In United States v. Ingalls (1947), 73 F. Supp. 76 (S.D. Cal. 1947), the Civil Rights Section of the Department of Justice prosecuted a Thirteenth Amendment case – a Reconstruction era amendment which prohibited slavery and involuntary servitude except as a punishment for a crime. This was the first case using the Thirteenth Amendment in the 20th century.

== Background ==
In 1908, Mrs. Mira Elizabeth Ingalls, a white woman, discovered that her husband was having a sexual relationship with Dora Jones, their then-17-year-old African-American maid. After divorcing her husband, Ingalls blackmailed Jones into continuing to work as her maid. Ingalls told Jones that if she tried to leave, she would have her arrested. Ernest Tolin, the assistant attorney who prosecuted the case, quoted Mrs. Ingalls telling Jones – "You owe me your life because you have ruined mine."

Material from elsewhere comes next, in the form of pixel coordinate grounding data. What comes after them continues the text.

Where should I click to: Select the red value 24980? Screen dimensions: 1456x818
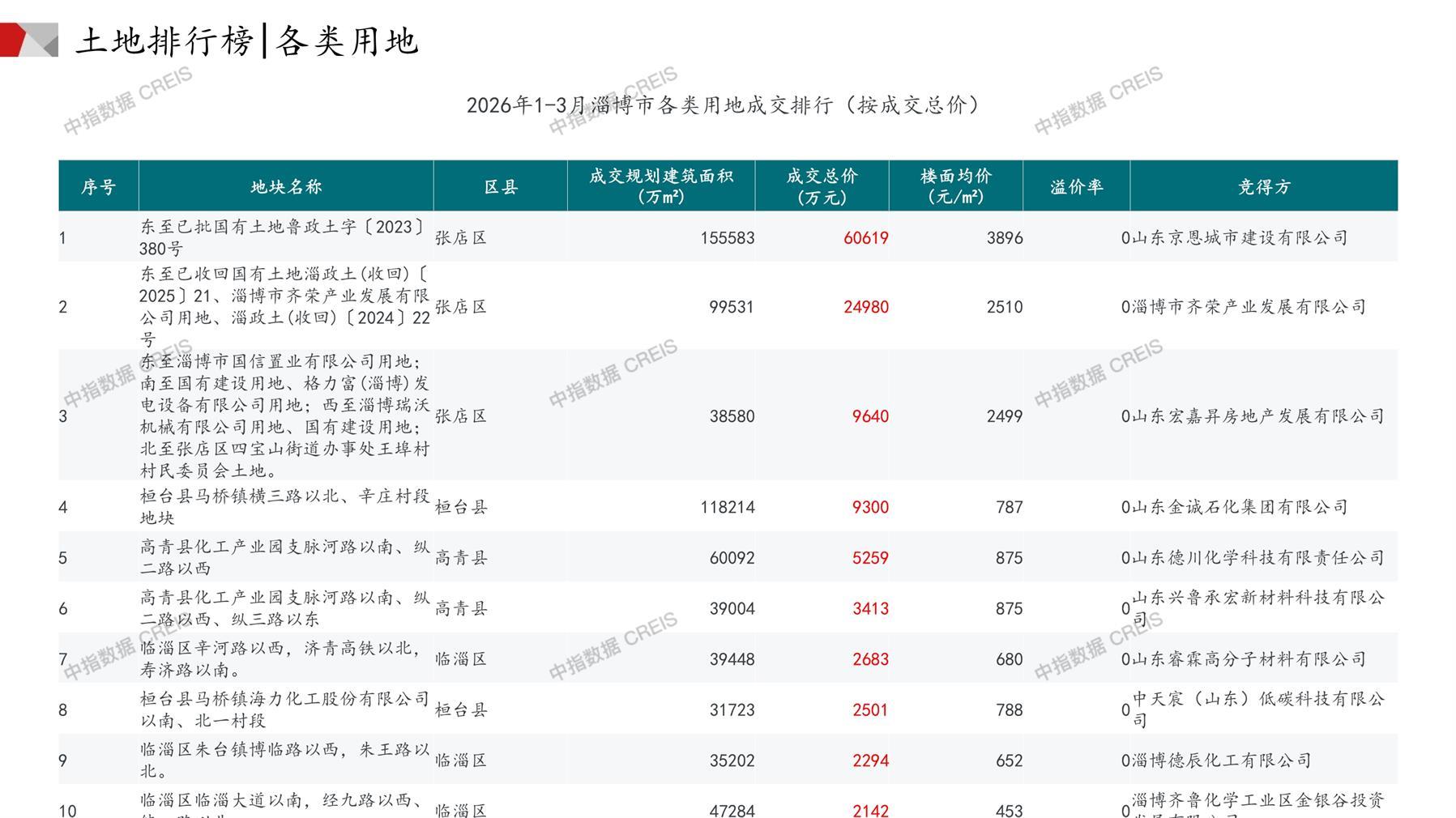[x=865, y=307]
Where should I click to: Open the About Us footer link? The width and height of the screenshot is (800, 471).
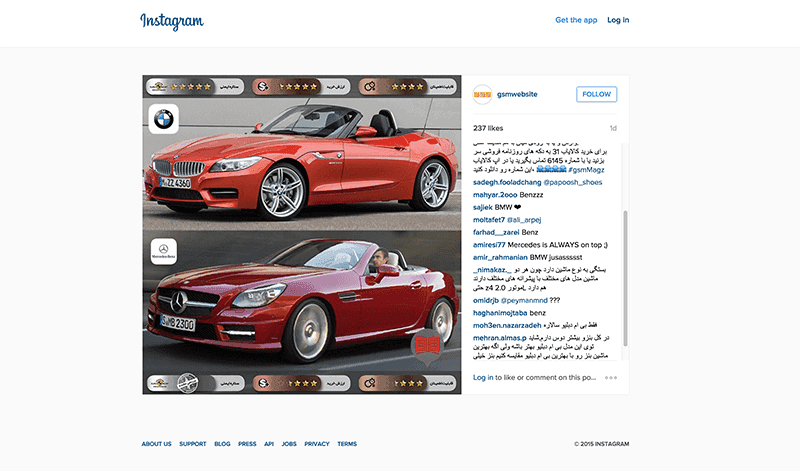[156, 444]

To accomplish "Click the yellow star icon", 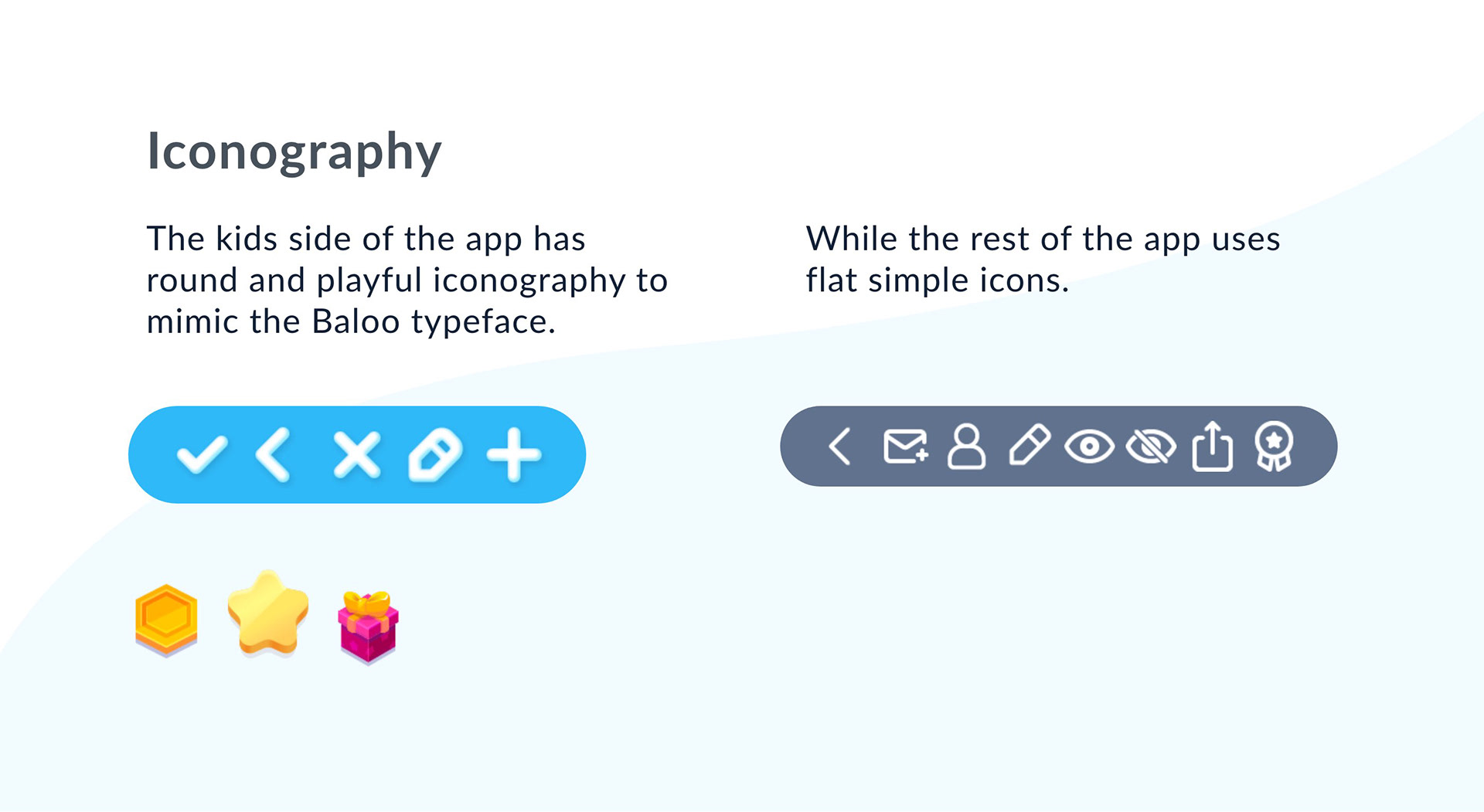I will pyautogui.click(x=268, y=613).
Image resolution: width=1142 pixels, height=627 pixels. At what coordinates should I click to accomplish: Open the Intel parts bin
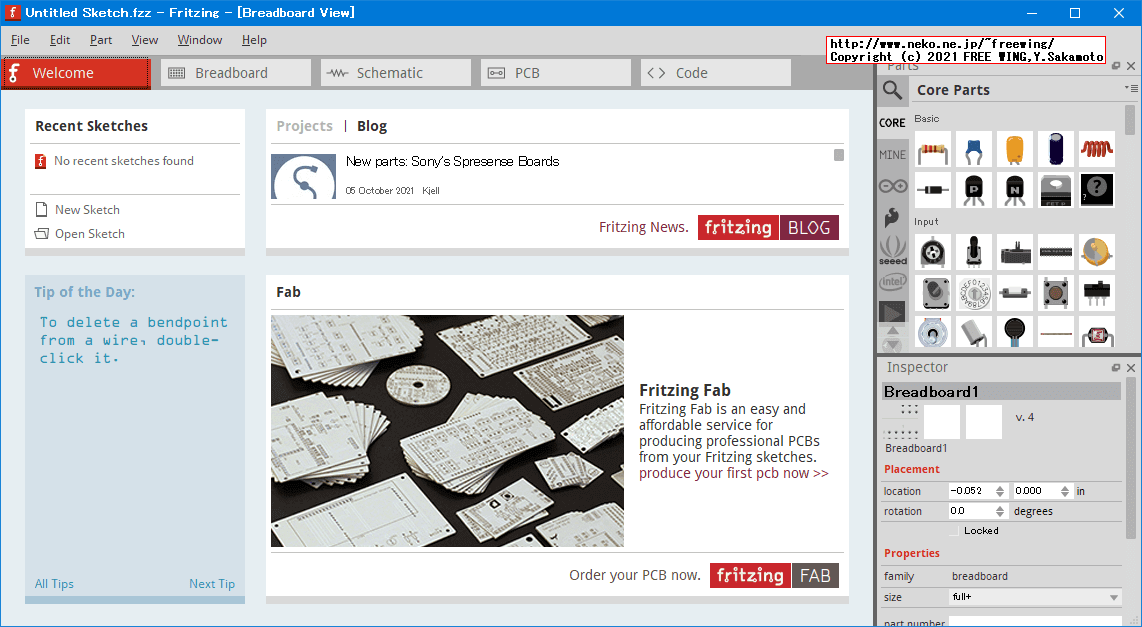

Authorities claimed that Mrs. and Mr. Ingalls had not paid Jones any compensation since 1909 and that Jones' sleeping quarters were so cold "a subsequent tenant would not keep her cat in the room." The abuse spanned a total of 37 years and across different places, including San Diego, Boston, Washington, and Chicago. In 1946, Mrs. Helen Roberts, Mrs. Ingalls's daughter, encouraged Jones to tell Berkeley authorities of her treatment after seeing that Jones' was “thin, tired looking, and her ankles were badly swollen” during a visit from her mother, stepfather, and Jones.

== Decision ==
Mrs. Ingalls did not serve prison time but was ordered by a judge to pay Jones $6,000 in compensation for lost wages.